Schüssel-Stummvoll mit langfristigen Vorschlägen - Gusenbauer mit Androsch, aber ohne Regierungserfahrung
Wien (övp-pk) - "Hannes Androsch hat völlig Recht mit seiner heutigen Aussage, wonach 'Die Leute der inhaltlosen Phrasen müde sind' - und zwar jenen der SPÖ", sagte ÖVP-Finanzsprecher Dr. Günter Stummvoll am Dienstag (19. 11.) zu den jüngsten wirtschaftspolitischen Aussagen von SPÖ-Chef Alfred Gusenbauer und Hannes Androsch. Es sei für eine ehemals staatstragende Partei "beschämend, ihn welch substanzloser Aufzählung von Gemeinplätzen und Floskeln ohne Inhalt" sich ihr Vorsitzender - der über keinerlei Regierungserfahrung verfügt - ergehen würden, so Stummvoll.
"Die SPÖ verspricht den Menschen alles, ohne jemals zu erklären, wie sie die Dinge finanzieren will. Fast kommt man sich vor wie in Alfred Gusenbauers vorweihnachtlichem Wunschkonzert", sagte Stummvoll. Realistisch seien die wenigen konkreten Vorstellungen, die sich im SPÖ-Sammelsurium der Beliebigkeiten finden würden, nicht. "Während Kanzler Schüssel und Finanzminister Grasser ein langfristiges Programm für die österreichische Wirtschaft mit konkreten Entlastungs- und Strukturmaßnahmen vorlegen, muss die SPÖ mit Hannes Androsch Rückgriffe auf ihr Personal und die Politik der 70er Jahre machen", so Stummvoll.
   
 Schweitzer: "Die rote Nehmerphilosophie - Kürzung der Leistungen oder Erhöhung der Zahlungen"

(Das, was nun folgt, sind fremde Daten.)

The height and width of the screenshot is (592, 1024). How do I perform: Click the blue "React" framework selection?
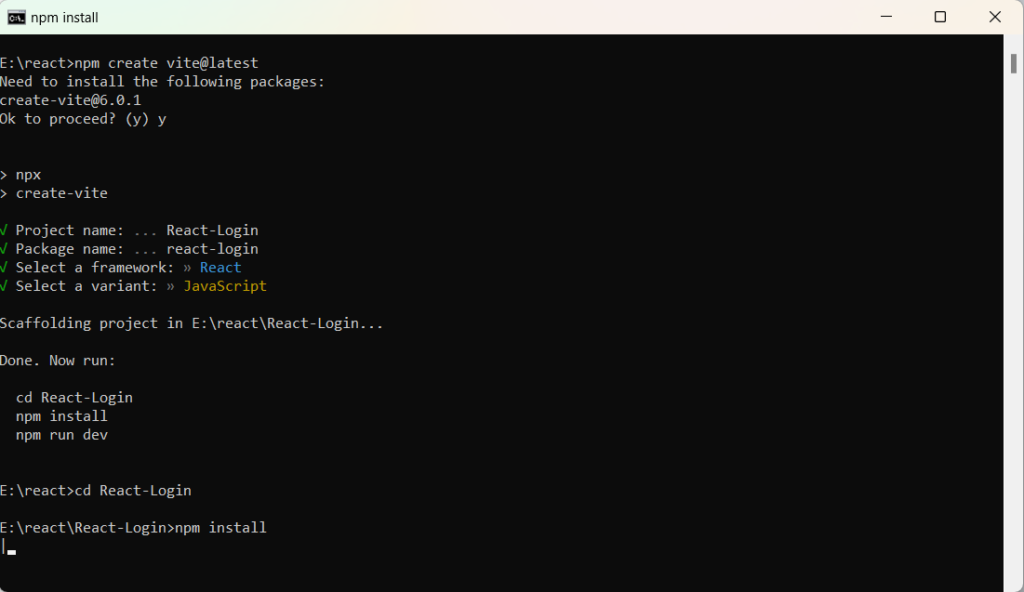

SPÖ bedeutet Stillstand und Belastungen
Wien (fpd) - "Hannes Androsch hat heute in seiner Pressekonferenz genau das gefordert, was jetzt gerade in Deutschland passiert. Und Alfred Gusenbauer sitzt daneben und tut so, als hätte er damit nichts zu tun", sagte FPÖ-Klubobmann Mag. Karl Schweitzer zur heutigen gemeinsamen Pressekonferenz von Androsch und Gusenbauer.
Seit heute sei endgültig klar, was sozialistische Politik bedeute und was die Österreicher im Falle einer sozialistischen Regierungsbeteiligung erwarte: "Kürzung der Leistungen oder Erhöhung der Zahlungen - das ist die rote Nehmerphilosophie", brachte es Schweitzer auf den Punkt. "Wo Rot regiert, wird abkassiert."
Daß die SPÖ für Reformen zu haben sei, nehme ihr nach der heutigen Pressekonferenz niemand mehr ab, betonte Schweitzer. "Die SPÖ bedeutet Stillstand und Belastungen - wir stehen für Reformen." Letztlich sei es auch egal, mit wem die SPÖ im Falle des Falles eine Koalition eingehe. "Ob rotschwarzer Stillstand, ob rotgrünes Chaos - draufzahlen muß der Bürger. Denn in dessen Tasche greifen beide Modelle."